Dave chaired the organising committee of the 2009 UCI Trials World Cup in Rotorua and fills the same role for MTB Events Ltd, the not-for-profit company that holds the licence for Crankworx. As well as his day jobs in the New Zealand Police and a Rotorua Lakes councillor and deputy mayor.
One of the other, lesser-known roles that Dave has filled since 2003 is director of the mountain bike course for Xterra. He helps design that course and, along with Shreeve, wrangles the marshals.
I've marshalled on Xterra since 2003, missing only one year.
Dave's work on this is always super-organised and it's a pleasure to rock up to briefing early on event morning. It's a wonderful team of people and the bonus, the last two years, has been seeing local Sam Osborne on his ride to the men's title.
Keep in mind that for the last few years Dave has worked on Xterra in the shadow of Crankworx.
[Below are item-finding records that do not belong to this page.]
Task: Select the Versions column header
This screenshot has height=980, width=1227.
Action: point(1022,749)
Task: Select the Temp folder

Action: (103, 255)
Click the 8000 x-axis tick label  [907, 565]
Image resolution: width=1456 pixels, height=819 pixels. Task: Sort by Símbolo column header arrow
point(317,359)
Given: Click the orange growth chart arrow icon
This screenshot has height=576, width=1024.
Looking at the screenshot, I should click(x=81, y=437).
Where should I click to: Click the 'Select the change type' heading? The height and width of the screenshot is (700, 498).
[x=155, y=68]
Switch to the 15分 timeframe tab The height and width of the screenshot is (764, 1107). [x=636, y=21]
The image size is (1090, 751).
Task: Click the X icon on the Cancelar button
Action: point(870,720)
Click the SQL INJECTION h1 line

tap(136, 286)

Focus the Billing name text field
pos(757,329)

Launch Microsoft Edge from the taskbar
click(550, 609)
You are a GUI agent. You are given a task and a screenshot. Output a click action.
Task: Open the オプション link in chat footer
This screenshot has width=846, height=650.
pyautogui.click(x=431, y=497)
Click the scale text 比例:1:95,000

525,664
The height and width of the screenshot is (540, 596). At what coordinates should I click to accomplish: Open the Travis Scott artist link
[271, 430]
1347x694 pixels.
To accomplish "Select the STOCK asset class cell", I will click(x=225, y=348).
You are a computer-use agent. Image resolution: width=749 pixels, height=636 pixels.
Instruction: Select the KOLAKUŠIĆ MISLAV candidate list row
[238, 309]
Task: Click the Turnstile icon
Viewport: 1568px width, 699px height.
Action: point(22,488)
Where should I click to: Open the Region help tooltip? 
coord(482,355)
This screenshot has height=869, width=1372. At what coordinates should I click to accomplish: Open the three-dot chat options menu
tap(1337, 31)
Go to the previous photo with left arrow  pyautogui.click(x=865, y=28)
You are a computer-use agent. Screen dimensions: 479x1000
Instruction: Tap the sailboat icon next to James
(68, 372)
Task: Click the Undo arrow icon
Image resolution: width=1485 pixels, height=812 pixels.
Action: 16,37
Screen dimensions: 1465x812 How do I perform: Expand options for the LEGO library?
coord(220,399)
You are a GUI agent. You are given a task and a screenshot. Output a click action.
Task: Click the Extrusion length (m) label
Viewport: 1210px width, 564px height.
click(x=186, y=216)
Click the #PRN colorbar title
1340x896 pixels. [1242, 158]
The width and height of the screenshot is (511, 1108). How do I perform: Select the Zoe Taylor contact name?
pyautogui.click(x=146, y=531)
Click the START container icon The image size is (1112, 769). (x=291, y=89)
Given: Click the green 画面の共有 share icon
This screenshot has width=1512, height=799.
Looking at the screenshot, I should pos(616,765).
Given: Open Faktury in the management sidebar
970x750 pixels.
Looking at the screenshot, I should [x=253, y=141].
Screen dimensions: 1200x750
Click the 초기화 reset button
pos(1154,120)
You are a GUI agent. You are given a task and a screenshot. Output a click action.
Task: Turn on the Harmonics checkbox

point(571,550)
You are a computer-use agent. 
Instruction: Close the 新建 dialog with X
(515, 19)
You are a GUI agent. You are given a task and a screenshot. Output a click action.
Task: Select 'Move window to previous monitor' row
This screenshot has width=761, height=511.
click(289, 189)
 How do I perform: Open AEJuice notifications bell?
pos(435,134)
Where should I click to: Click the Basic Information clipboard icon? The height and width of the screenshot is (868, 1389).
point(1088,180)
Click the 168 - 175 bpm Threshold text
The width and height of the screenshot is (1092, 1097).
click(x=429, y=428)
While his time is stretched, the briefing notes, marshal lists, maps, radios, lunches, high-vis vests, first aid kits and radios are always there, all ready to go at 8am.
It's a cliche to talk about "tireless commitment".
In this case it's true, but if anyone in our mountain bike community has a reason to be tired, it's Dave.
As the rain drifted in on that Saturday in March and the Slopestyle was looking less and less likely, I decided to head home.
On the way to the carpark, I came across another Rotorua legend, Ash Edwardes. He does a lot of the maintenance work in our trail network, including clearing a record amount of windfall over the last year.
His enthusiasm is infectious and he was especially effusive about how the Turbo Levo ebike, donated by Specialized and Cyclezone, has made his mahi so much speedier and easier. Access time is well down and so is the physical wear and tear, not having to pedal or hike in.
We talked for quite a while until the rain got really heavy, we both finally realised how cold it was and my old riding jacket finally gave up the ghost after over 15 very hard years and was leaking like a sieve.
It's almost winter - I really need to get a new one.